(Stored records)
------------------------------------------------------------------------

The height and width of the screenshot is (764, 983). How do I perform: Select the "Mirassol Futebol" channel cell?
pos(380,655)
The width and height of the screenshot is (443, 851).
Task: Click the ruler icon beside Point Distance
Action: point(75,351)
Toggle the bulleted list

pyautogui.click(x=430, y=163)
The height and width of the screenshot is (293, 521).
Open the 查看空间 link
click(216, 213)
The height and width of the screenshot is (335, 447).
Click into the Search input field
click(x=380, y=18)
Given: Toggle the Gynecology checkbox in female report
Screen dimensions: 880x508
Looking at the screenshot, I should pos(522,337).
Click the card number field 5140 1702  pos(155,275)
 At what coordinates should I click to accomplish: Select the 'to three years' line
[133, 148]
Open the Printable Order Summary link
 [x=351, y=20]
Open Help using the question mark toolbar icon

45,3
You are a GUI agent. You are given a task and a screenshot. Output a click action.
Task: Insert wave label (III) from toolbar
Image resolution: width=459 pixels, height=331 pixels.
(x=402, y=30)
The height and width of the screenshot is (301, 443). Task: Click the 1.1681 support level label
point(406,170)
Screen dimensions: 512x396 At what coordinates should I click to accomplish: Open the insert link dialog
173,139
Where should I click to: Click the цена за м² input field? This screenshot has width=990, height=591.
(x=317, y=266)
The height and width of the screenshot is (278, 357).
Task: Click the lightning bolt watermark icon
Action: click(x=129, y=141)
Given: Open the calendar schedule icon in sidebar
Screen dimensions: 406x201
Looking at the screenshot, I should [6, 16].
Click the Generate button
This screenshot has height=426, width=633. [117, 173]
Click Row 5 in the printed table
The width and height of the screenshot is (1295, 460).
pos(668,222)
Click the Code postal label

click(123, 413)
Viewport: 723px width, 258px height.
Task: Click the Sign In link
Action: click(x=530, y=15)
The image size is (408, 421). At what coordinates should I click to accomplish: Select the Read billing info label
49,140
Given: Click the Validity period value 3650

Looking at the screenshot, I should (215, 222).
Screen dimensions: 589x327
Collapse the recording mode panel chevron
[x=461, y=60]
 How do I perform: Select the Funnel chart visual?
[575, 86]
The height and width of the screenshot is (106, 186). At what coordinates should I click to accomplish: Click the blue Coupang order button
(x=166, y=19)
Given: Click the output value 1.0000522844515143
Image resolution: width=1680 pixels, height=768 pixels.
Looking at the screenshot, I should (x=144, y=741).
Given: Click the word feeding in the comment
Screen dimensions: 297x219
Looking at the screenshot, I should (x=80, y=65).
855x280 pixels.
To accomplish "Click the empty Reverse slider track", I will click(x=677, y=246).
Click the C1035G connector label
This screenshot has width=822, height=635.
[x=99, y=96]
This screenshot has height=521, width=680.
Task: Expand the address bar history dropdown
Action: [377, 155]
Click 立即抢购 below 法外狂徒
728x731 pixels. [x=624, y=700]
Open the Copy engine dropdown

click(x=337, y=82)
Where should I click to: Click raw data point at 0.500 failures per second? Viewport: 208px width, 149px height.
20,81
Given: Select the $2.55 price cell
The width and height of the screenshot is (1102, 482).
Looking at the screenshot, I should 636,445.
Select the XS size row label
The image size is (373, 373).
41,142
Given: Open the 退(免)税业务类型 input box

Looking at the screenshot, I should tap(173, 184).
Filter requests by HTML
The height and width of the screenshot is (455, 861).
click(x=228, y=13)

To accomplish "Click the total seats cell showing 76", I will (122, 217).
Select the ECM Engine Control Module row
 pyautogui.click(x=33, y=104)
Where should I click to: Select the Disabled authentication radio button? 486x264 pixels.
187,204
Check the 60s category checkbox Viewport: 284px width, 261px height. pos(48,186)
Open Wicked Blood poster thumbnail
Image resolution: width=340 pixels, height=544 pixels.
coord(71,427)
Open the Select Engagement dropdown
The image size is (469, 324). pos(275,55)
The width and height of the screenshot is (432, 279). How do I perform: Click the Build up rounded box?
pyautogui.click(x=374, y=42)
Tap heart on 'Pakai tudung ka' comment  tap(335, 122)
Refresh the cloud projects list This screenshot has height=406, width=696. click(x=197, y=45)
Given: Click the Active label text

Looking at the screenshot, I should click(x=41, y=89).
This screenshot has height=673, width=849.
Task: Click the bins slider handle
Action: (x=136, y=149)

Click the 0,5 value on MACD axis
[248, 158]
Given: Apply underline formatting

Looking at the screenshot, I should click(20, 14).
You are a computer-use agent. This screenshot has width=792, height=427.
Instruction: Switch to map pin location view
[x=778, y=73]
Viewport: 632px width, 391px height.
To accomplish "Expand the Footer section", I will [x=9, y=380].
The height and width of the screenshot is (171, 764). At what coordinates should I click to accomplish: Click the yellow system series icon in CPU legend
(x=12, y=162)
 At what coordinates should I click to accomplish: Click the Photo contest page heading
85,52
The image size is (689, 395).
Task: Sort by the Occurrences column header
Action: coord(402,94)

------------------------------------------------------------------------

Copy each line above that contains the word "comment".

◆ **RESPONSE TO THIS EXERCISE**
Given: Click the word feeding in the comment
Tap heart on 'Pakai tudung ka' comment  tap(335, 122)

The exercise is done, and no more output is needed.